The use of lung ultrasound as the primary monitoring modality potentially reduces the number of medical devices used, thus reducing costs, fomites, and patient transportation, and sparing personal protective equipment as well as (time of) health care workers [36]. This is important since COVID-19 is capable of rapid nosocomial spread through fomites. This is highlighted by a South African report where a single introduction spread through five hospital wards and 135 patients mainly through indirect contact with (medical) equipment [37]. Concurrently, ultrasound can also be employed on the ICU for multiple indications surrounding a COVID-19 admission, such as diagnostic or procedural guidance [38,39,40]. Moreover, our data suggests that a six-zone lung ultrasound examination performs similar to a twelve-zone examination. This result needs to be validated in another study but does coincide somewhat with previous literature and the widely used BLUE profile [23, 41].

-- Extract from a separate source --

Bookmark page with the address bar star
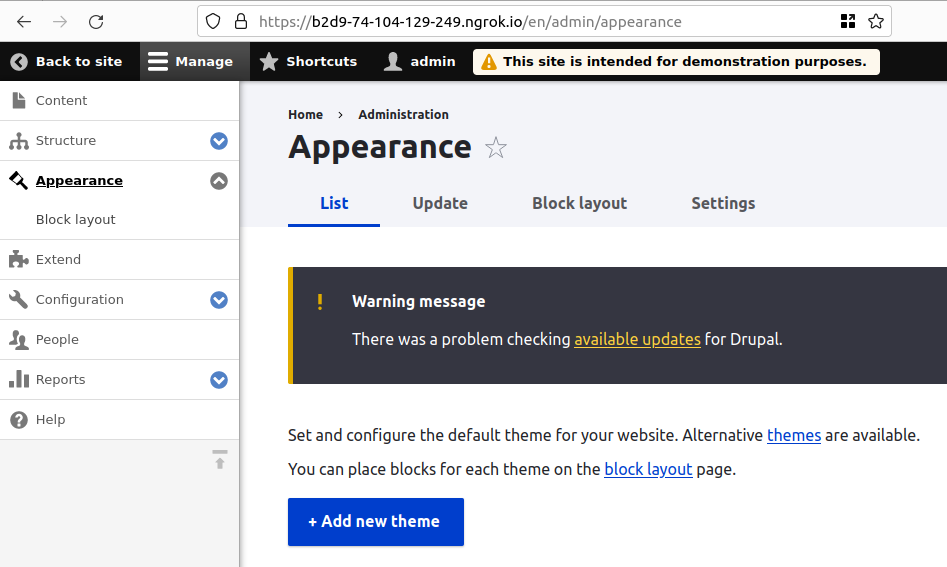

In summary, both lung ultrasound and CT are equally capable of evaluating pulmonary involvement and registering changes over the course of disease using semi-quantitative visual scoring systems. Pulmonary involvement on lung ultrasound shows a stronger association with death and ICU stay > 30 days. These results suggest that CT can be reserved for those situations where lung ultrasound does not adequately explain the clinical question, for example when a pulmonary embolism is suspected.

Limitations and strengths

Our study had a sufficiently large sample size to make an inference about the primary outcome, but was not powered for the secondary outcome. The estimated odds ratio shows a definite association with outcome, but its confidence intervals were large. This can be explained by the low absolute occurrence of outcome events. Time between scan and ultrasound was rather large (48 h). Based on clinical observations of the course of COVID-19 pneumonia severity it is unlikely that drastic changes in pulmonary involvement occur within 2 days. However, changes in volume status or ventilator settings might have conferred some non-selective changes. This study was not designed to show clinical equivalence of these two imaging techniques, but the correlation of respective validated semi-quantitative scoring systems for pulmonary involvement. Future studies might investigate the use of (semi-)automated quantification methods for the evaluation of pulmonary involvement [42, 43]. Patient deterioration caused by pulmonary embolism is especially relevant considering the thrombogenicity found in COVID-19 disease [44]. It is likely that bedside ultrasound can be employed to identify peripheral deep venous thrombosis or other ultrasonographic signs of pulmonary embolism, but no such investigation exists in COVID-19 population and speculation therefore lies beyond the scope of this study [45, 46].

Our study has several strengths. Although the manuscript was submitted before definite end points were reached in all patients, we created a functional outcome for 97.1% of patients with the composite ICU outcome. We investigated the correlation between lung ultrasound and CT using multiple ultrasound operators and two centers, increasing generalizability and validity of the results. This is especially relevant considering global spread of COVID-19 and the implications of these results for COVID-19 monitoring in ICUs worldwide.

Conclusion

This two-center prospective cohort study shows that there is good correlation and agreement between lung ultrasound and CT based scoring systems for evaluating pulmonary involvement in patients with COVID-19 pneumonia. Lung ultrasound can quantify, detect changes in, and prognosticate pulmonary involvement. Considering the drawbacks of CT scanning and patient transportation our results support the increased uptake of lung ultrasound during the COVID-19 pandemic.